No conocía a Xavi Infantes y hubiera preferido no conocerle jamás. Que su carrera futbolística hubiese recorrido todas las gamas del anonimato hasta desembocar en placidez, discreción y normalidad. Maldigo esta hora en que he tenido que conocer la existencia de este joven que ha dejado de existir. Un accidente. Un accidente de automóvil en una carretera.
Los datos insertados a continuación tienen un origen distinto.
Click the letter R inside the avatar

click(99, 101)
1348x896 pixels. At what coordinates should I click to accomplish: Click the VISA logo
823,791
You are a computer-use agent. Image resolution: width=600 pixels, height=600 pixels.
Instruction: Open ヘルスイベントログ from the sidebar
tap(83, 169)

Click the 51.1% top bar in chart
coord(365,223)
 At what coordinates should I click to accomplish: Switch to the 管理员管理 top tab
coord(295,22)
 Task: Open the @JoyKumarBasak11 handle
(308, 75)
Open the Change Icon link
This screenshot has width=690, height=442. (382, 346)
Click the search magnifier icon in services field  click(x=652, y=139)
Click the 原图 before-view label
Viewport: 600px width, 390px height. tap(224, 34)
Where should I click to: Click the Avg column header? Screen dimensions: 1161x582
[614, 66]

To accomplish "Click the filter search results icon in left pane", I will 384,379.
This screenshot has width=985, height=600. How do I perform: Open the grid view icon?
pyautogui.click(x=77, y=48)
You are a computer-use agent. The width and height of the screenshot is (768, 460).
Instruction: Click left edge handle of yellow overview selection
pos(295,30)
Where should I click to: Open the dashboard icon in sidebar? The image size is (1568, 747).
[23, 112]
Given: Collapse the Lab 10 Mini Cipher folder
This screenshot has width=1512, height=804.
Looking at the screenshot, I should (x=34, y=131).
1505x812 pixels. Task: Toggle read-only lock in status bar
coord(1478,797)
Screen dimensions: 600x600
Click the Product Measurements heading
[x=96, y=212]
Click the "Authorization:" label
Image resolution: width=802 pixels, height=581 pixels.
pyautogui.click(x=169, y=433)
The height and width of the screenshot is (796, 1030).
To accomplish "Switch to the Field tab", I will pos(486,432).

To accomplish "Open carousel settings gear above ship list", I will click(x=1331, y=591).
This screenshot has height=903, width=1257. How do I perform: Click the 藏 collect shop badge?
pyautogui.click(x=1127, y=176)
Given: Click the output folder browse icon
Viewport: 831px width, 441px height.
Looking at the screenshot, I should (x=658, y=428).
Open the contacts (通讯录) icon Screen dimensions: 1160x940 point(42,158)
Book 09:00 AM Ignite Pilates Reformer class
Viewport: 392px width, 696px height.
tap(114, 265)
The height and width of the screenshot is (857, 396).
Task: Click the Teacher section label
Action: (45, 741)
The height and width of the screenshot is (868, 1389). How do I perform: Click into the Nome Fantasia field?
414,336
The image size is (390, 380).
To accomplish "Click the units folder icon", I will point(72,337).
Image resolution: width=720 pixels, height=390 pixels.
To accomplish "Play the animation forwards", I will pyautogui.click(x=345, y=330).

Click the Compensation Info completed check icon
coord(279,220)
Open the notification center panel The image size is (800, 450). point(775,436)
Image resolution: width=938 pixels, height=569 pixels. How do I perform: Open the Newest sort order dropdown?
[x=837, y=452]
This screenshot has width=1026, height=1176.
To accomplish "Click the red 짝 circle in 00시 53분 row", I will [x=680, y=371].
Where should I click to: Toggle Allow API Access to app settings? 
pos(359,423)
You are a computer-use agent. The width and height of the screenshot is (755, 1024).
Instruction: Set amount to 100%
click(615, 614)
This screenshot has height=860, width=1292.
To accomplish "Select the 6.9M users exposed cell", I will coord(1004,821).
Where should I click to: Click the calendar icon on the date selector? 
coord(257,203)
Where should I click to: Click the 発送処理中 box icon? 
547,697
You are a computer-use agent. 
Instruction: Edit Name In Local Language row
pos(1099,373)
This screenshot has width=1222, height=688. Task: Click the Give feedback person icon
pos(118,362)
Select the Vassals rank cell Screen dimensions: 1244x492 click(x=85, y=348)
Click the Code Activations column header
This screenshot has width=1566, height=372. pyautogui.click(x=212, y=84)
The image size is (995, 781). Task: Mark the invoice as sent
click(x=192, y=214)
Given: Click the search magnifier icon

Xavi tenía 17 años y era uno de los miles de chavales que iban a jugar un partido de fútbol o a entrenarse este fin de semana. Ocurre a diario: miles de padres llevan a sus hijos e hijas a entrenar. Los fines de semana, a jugar. Es la pasión más pura del deporte: entrenar, competir, divertirse, abrir los pulmones, agotarse, vencer, perder, llorar. Jugar. Jugar al fútbol, una pasión que corre por decenas de miles de arterias, que mueve montañas y desplaza voluntades.
Xavi era uno de esos miles y ya no está. Por un maldito accidente. No le conocía y querría no haberlo hecho. No saber que murió en una maldita carretera, la C-14 de Pinell de Solsonès. Jugaba en el CD La Floresta, un club modesto de Tarragona. Con 18 años se alineaba en el equipo juvenil, el de mayor rango del club. No sé en qué posición jugaba, ni su calidad, pero eso no importa. Me explican sus amigos que soñaba con jugar en un gran estadio y hablaba de ello mientras se cambiaba de ropa en una caseta de obra. Era el símbolo puro del fútbol base, construido de sueños y sudores, de chavales ilusionados y padres esforzados.
Cada año hay varios Xavi Infantes. Un accidente de ruta, un traumatismo, un golpe de calor y se va uno de estos críos anónimos que nunca recibirán la mirada de los focos. Duele pensar en él, en sus padres y amigos, en ese vestuario de chicos ilusionados por ser, algún día, futbolistas de verdad . Lo siento, maldita sea.